Extracted records
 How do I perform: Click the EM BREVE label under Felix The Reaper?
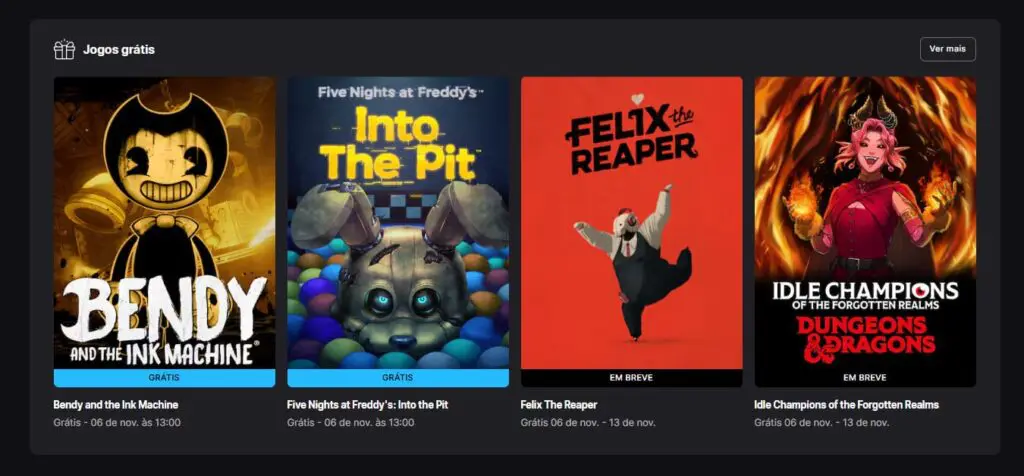[x=632, y=378]
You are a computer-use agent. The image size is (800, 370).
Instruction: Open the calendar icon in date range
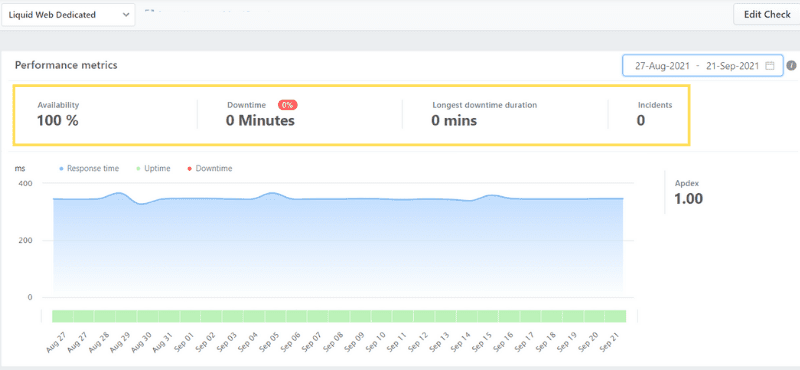coord(770,66)
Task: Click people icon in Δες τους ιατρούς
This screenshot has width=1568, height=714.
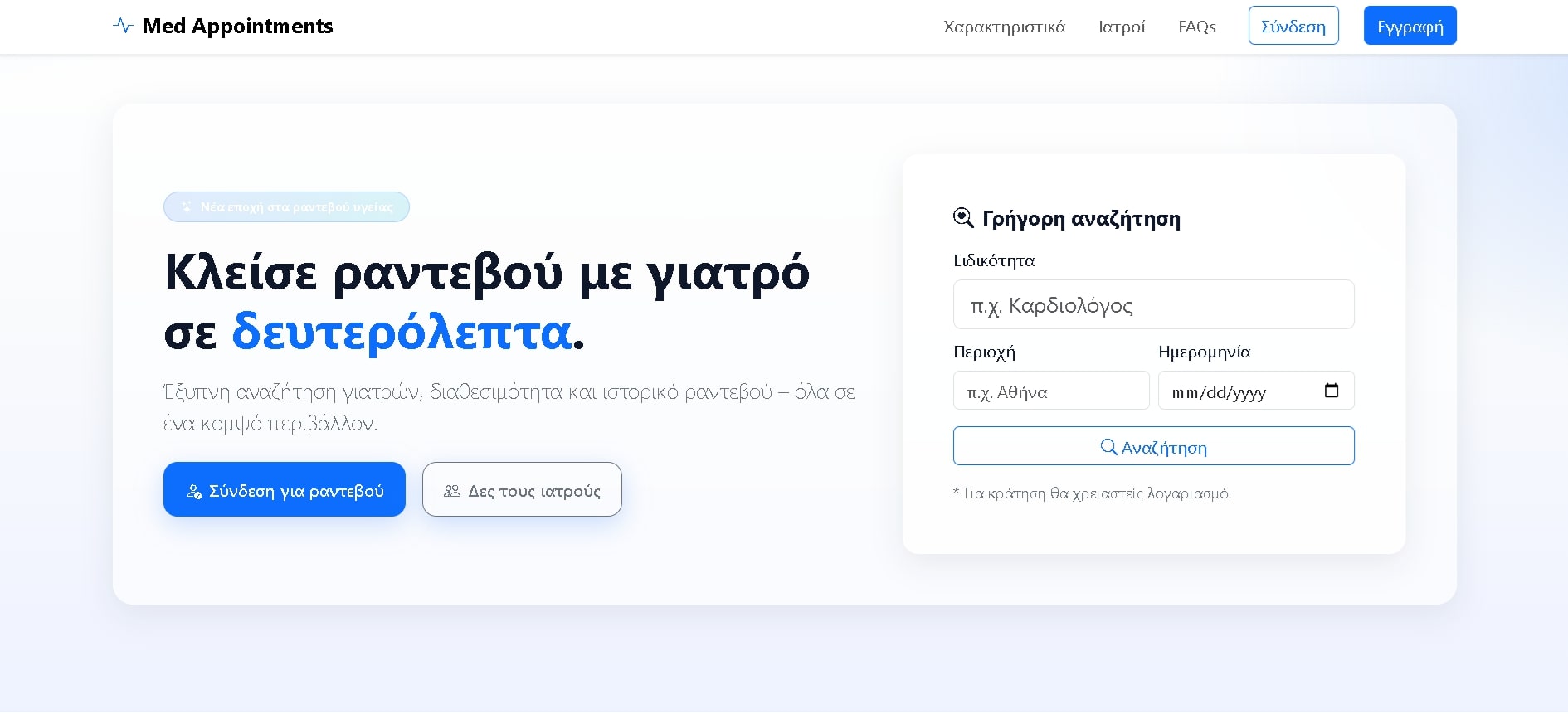Action: 452,491
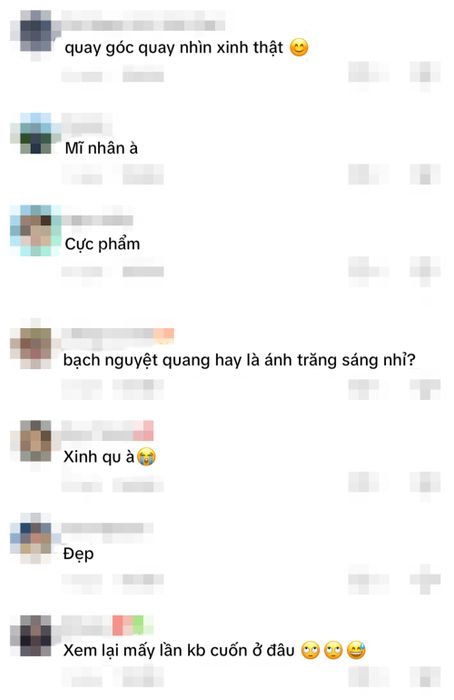Click the smiling emoji after "xinh thật"

pyautogui.click(x=299, y=48)
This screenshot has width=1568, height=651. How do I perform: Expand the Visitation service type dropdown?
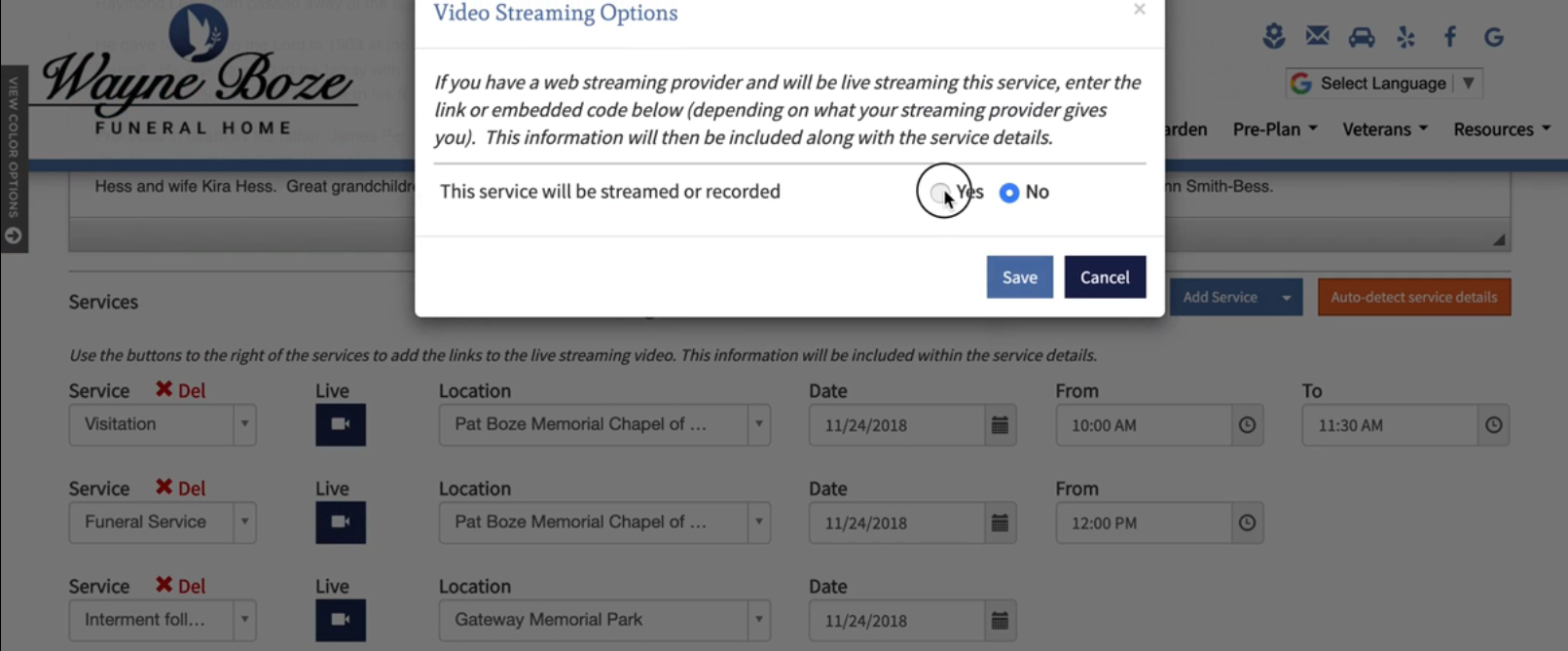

What the task requires: If a line falls between the one containing "You are a computer-use" and the last line of the entries above, both included, reproduce it exactly; leave the pictures out.

Exercise answer:
You are a computer-use agent. The image size is (800, 370).
Instruction: Open the calendar icon in date range
coord(770,66)
Task: Click people icon in Δες τους ιατρούς
This screenshot has width=1568, height=714.
Action: 452,491
Click the smiling emoji after "xinh thật"

pyautogui.click(x=299, y=48)
This screenshot has width=1568, height=651. How do I perform: Expand the Visitation service type dropdown?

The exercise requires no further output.